─── Source records ───

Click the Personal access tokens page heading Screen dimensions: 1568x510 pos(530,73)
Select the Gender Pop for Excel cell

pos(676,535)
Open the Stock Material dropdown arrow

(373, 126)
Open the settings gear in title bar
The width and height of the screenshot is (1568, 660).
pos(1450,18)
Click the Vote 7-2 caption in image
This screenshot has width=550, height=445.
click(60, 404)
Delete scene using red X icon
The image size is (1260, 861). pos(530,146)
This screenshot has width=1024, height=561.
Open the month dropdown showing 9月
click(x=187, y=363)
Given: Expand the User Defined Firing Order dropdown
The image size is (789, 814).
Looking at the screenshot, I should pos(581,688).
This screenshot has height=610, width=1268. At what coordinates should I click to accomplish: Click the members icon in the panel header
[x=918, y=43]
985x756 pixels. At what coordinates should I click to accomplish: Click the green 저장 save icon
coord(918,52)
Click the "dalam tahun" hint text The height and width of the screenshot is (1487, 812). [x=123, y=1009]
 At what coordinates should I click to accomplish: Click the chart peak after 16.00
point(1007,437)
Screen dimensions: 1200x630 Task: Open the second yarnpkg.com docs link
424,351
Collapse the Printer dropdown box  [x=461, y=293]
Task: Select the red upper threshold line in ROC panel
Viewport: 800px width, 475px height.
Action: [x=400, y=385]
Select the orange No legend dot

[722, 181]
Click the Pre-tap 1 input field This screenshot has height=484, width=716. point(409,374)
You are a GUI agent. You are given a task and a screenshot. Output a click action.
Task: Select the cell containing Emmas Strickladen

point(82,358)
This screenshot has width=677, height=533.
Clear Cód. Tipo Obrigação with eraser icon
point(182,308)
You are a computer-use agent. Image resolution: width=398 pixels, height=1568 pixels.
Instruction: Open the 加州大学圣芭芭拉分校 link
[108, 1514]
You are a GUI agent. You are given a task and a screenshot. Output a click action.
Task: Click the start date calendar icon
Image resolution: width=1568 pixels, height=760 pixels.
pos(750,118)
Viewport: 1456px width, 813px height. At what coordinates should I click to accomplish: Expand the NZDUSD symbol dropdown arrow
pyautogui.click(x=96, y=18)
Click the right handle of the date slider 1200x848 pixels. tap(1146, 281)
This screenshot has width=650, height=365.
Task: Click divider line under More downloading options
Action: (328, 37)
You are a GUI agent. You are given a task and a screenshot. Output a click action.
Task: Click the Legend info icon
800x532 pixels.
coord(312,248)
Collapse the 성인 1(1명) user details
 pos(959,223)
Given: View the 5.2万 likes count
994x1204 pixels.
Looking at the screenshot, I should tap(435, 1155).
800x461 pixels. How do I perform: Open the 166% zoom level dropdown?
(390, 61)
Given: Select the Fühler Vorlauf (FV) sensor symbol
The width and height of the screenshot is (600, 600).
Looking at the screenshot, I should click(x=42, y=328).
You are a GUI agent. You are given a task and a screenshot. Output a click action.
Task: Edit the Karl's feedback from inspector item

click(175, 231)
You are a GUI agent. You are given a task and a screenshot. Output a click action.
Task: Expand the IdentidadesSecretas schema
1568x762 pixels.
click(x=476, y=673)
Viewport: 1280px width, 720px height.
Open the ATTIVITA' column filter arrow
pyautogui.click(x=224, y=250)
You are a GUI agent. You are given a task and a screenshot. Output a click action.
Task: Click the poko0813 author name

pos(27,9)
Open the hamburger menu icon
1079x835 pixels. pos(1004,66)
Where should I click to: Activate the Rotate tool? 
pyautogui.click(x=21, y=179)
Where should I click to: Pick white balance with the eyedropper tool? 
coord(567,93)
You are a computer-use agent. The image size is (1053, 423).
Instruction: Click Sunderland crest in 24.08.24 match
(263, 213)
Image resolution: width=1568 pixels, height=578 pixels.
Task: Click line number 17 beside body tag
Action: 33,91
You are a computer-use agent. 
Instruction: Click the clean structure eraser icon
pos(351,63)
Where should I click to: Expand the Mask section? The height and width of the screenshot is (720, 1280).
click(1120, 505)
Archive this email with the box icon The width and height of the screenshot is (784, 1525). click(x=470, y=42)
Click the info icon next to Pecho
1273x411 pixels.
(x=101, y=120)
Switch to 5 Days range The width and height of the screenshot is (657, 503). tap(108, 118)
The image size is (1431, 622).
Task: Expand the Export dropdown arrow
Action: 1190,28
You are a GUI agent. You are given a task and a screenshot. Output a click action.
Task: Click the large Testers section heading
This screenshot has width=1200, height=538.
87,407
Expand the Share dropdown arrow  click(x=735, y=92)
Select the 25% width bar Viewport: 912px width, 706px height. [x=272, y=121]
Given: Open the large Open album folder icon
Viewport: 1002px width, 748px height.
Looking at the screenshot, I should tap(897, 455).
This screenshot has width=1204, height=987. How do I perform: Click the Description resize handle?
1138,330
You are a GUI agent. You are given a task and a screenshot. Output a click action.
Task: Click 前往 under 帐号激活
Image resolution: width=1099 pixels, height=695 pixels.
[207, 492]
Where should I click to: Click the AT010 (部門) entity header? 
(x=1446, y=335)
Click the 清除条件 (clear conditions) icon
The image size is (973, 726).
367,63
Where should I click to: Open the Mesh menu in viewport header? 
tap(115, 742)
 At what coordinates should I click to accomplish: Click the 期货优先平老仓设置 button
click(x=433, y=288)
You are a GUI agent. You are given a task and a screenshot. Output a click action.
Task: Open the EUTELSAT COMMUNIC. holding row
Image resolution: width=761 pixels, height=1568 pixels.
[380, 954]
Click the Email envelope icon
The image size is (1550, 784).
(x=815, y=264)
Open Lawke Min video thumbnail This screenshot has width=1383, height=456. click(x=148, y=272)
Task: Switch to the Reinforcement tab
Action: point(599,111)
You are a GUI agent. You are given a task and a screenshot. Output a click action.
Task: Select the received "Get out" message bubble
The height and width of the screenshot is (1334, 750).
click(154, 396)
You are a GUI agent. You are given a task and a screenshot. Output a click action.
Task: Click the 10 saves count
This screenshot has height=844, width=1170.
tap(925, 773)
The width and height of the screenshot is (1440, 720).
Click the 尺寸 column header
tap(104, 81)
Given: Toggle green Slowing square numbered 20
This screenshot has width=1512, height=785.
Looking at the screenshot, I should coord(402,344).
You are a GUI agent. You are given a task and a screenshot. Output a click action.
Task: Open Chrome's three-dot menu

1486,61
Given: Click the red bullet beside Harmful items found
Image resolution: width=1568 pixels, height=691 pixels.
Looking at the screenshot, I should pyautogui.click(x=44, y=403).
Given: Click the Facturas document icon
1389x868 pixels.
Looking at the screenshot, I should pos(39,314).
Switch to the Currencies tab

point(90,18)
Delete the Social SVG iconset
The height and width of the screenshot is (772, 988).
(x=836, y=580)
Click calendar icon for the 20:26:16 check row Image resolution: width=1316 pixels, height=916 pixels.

───

Task requirements:
Filter the entries by the string "count" and copy each matching line.

Exercise response:
Given: View the 5.2万 likes count
Task: Click the 10 saves count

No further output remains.